The colours of certain Mayan paintings stem from the presence of metallic nanoparticles, as does the lustre of Italian Renaissance pottery. The stained-glass windows of the great medieval cathedrals also contain metallic nanoparticles.Photography, which was developed in the 18th and 19th centuries, provides a more recent example of the use of  nanoparticles, which in this example is made up of particles of silver sensitive to light.

Due to their low granulometry, many condensation products deriving from the combustion process contain nanoparticles; these include diesel gases, industrial furnace emissions and welding fumes. In 1993 alone, synthesis through flame pyrolysis of six million tonnes of carbon black with a high specific surface area produced carbon powder of nanometric dimensions. Combustion or flame pyrolysis is also used in the mass production of silica fume, ultrafine titanium dioxide particles and ultrafine metal particles, all of nanometric dimensions.

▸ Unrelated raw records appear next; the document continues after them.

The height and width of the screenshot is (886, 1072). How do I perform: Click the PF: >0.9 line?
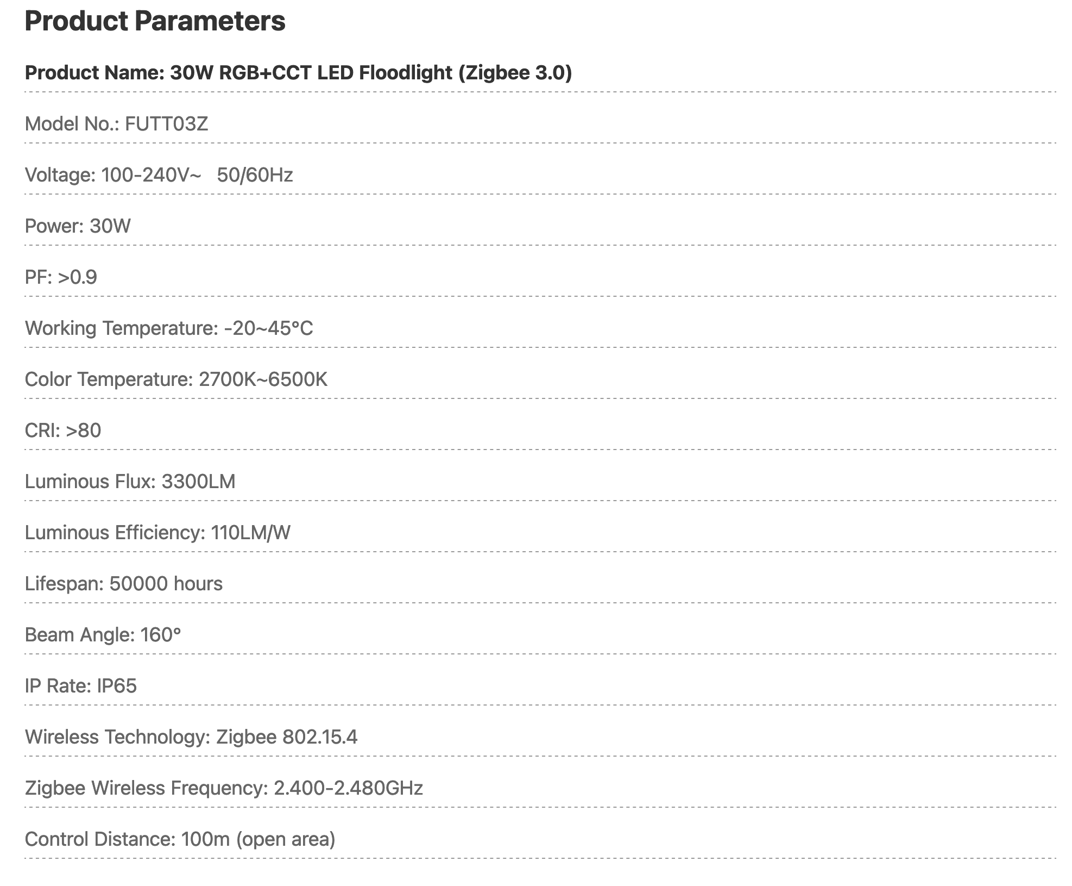pos(61,277)
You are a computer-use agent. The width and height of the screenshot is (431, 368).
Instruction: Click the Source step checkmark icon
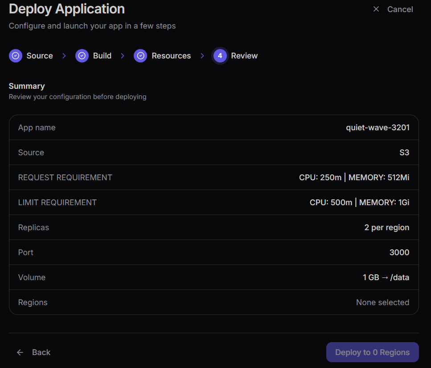(x=16, y=56)
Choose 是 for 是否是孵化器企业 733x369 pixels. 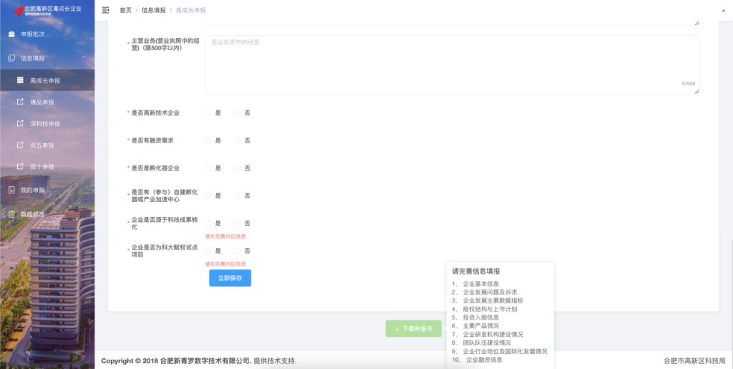tap(208, 168)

In addition, the definition of nanoparticles based on size, allows us to include colloids and soils that have been used for over a hundred years. In 1857, Faraday, had already described the use of colloidal gold in his experiments . Since then, colloidal science has evolved a lot. The new colloids are used in the production of metals, oxides and organic and pharmaceutical products. Given this broad definition, it is important to home in on the subject-matter of our inquiry.

In 1960, Richard Feynman, the 1965 Nobel prizewinner in Physics, began speculating on the possibilities and potential of nanometric materials, and on the fact that the manipulation of individual atoms could allow us to create very small structures whose properties would be very different from larger structures with the same composition. With the major technological developments of recent decades, it has now become possible to manipulate atoms one by one. It has been demonstrated that these structures do, in effect, have unique properties, which accounts for the interest in research in this field, especially over the last decade.

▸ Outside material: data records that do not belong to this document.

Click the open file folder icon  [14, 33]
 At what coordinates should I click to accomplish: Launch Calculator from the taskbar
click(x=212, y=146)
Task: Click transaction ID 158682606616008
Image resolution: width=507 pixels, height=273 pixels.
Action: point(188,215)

Articles describing nanomaterials may be divided into two major categories:
a)those that are produced by collecting individual atoms; this is the bottom-up approach, and

b)those that are produced by subdividing bulk materials into nanometric sizes; this is the top-down approach.

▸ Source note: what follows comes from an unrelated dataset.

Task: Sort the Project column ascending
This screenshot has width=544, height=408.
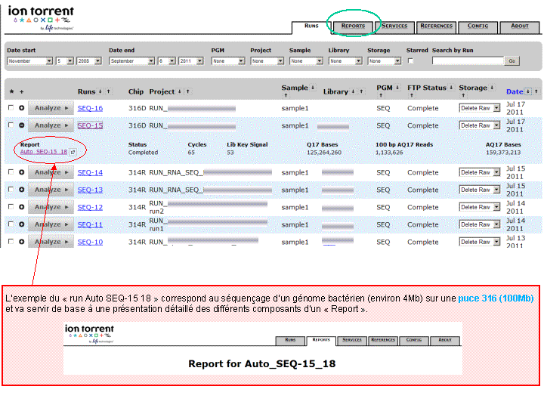Action: coord(188,91)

In both cases, their dimensions are smaller than the critical length characterizing most physical phenomena, and this is what gives them their unique properties.

Nanomaterials often demonstrate characteristics such as extraordinary strength or unsuspected electrical, physical or chemical properties that are completely different from those demonstrated by the same products with larger dimensions.

The fields with current commercial uses and producing the greatest revenue are mechanico-chemical polishing, magnetic recording tapes, sunscreens, automotive catalyst supports, bio-labeling, electroconductive coatings and optical fibers. The biomedical and pharmaceutical fields, electronics, metallurgy, agriculture, textiles,coatings, cosmetics, energy and catalysts are other sectors with growing applications. Roco (2004) maintains that we are already in the second generation of the nanotechnology age.

The first generation dealt with passive nanostructures such as coatings, nanoparticles, nanostructured metals, polymers and ceramics.

The current generation deals with active nanostructures such as transistors, amplifiers, targeteddrugs and adaptive structures.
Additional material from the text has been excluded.